BERARDOCCO 6,5 – Nel vivo del gioco sin da inizio gara, è sempre pulito nelle sue giocate e nei suoi interventi, quasi sempre in anticipo. Con la palla tra i piedi sembra muoversi con grande disinvoltura, evitando efficacemente il pressing avversario. (dal 90′ BOVO Sv)

VALLOCCHIA 7 – È letteralmente dominante a centrocampo. Arriva prima di tutti sui palloni e lotta fino all’ultimo contatto, guadagnando anche falli in zone delicate del terreno di gioco. Gli manca solamente la firma personale per coronare una prestazione superlativa, ma il rigore guadagnato nel finale per questa volta può bastare.

RIZZO 6 – Arriva molte volte sul fondo, superando anche bene la marcatura di Hadziosmanovic. I suoi cross, tuttavia, non sono quasi mai diretti precisamente al centro dell’area di rigore, facilitando il lavoro ai difensori della Casertana nel liberare palla in avanti.

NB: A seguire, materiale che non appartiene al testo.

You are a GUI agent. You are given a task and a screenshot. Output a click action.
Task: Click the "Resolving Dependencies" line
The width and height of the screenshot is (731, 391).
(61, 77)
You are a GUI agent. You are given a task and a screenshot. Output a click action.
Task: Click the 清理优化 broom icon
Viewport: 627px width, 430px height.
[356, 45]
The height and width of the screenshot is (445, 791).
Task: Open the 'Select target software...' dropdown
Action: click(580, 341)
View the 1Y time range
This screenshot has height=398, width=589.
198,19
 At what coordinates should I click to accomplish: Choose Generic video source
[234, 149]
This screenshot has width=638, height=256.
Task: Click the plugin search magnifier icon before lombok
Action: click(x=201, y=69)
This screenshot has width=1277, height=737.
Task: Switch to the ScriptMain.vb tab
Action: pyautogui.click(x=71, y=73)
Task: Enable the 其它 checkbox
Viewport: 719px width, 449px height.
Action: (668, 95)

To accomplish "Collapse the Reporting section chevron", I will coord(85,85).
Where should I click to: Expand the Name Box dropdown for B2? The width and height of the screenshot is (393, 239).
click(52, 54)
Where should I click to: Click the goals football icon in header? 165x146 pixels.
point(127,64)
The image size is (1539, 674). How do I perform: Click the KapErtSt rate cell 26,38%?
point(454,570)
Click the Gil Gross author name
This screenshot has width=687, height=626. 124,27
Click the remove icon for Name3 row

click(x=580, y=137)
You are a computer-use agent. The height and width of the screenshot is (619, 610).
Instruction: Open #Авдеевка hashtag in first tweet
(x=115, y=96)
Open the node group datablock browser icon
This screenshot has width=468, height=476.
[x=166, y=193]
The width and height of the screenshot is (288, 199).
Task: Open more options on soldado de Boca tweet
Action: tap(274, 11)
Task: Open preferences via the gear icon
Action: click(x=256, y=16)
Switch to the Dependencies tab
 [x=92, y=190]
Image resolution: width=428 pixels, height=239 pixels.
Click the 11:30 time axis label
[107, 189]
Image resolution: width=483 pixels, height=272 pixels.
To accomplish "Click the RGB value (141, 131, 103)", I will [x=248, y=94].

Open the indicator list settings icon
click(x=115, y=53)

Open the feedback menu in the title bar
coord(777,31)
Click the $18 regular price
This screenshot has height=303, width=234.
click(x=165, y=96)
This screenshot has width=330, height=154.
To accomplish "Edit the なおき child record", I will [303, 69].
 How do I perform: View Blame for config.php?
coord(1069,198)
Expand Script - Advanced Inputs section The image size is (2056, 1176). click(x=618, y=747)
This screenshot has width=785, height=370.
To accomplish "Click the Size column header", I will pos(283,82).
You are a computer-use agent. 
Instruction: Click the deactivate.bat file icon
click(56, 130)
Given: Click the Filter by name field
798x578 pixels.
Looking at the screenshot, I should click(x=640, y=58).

FANTACCI 6 – La sua rapidità fa tanto male alla linea mediana rossoblu, che faticano a limitare i suoi rapidi dribbling. Manca, però, un po’ di concretezza nel finalizzare le occasioni create. (dal 69′ BORRELLI 5 – Chiamato in causa per aumentare il peso offensivo delle vespe, viene meno nel momento del bisogno. Lanciato per due volte a tu per tu con Avella, l’attaccante di proprietà del Pescara non riesce mai trovare la rete del pareggio, sciupando delle occasioni gigantesche.)

ORLANDO 6,5 – Le sue galoppate sono infermabili, che sia sulla destra o sulla sinistra del terreno di gioco. I compagni, tuttavia, non sono in grado di sfruttare a pieno gli assist forniti al centro, lasciandosi anticipare dal duo centrale della Casertana. (dal 90′ ELIZALDE Sv)

MAROTTA 7 – Offre tanti palloni ai compagni, giocando perfettamente di sponda. Sotto porta, tuttavia, non sembra essere la sua giornata, o perlomeno fino al rigore della svolta. Si prende la responsabilità di battere un rigore pesantissimo e la trasforma perfettamente, lanciando le vespe al prossimo turno dei playoff.

MR. PADALINO 7 – La sua preparazione sembra mirata ad annullare il centrocampo avversario, compito riuscito alla perfezione per gran parte dell’incontro. Nonostante ciò, gli attaccanti hanno mostrato qualche problema di troppo nel concretizzare le azioni create, dovendo affidarsi alla soluzione dagli undici metri per svoltare la sfida. Ha una grande sfortuna con l’ingresso di Cernigoi, che rischia di lasciare il gruppo in inferiorità numerica nel peggiore dei momenti. La risposta tattica del tecnico non si è fatta attendere, anche senza la finestra dei cambi, proteggendo al meglio la qualificazione.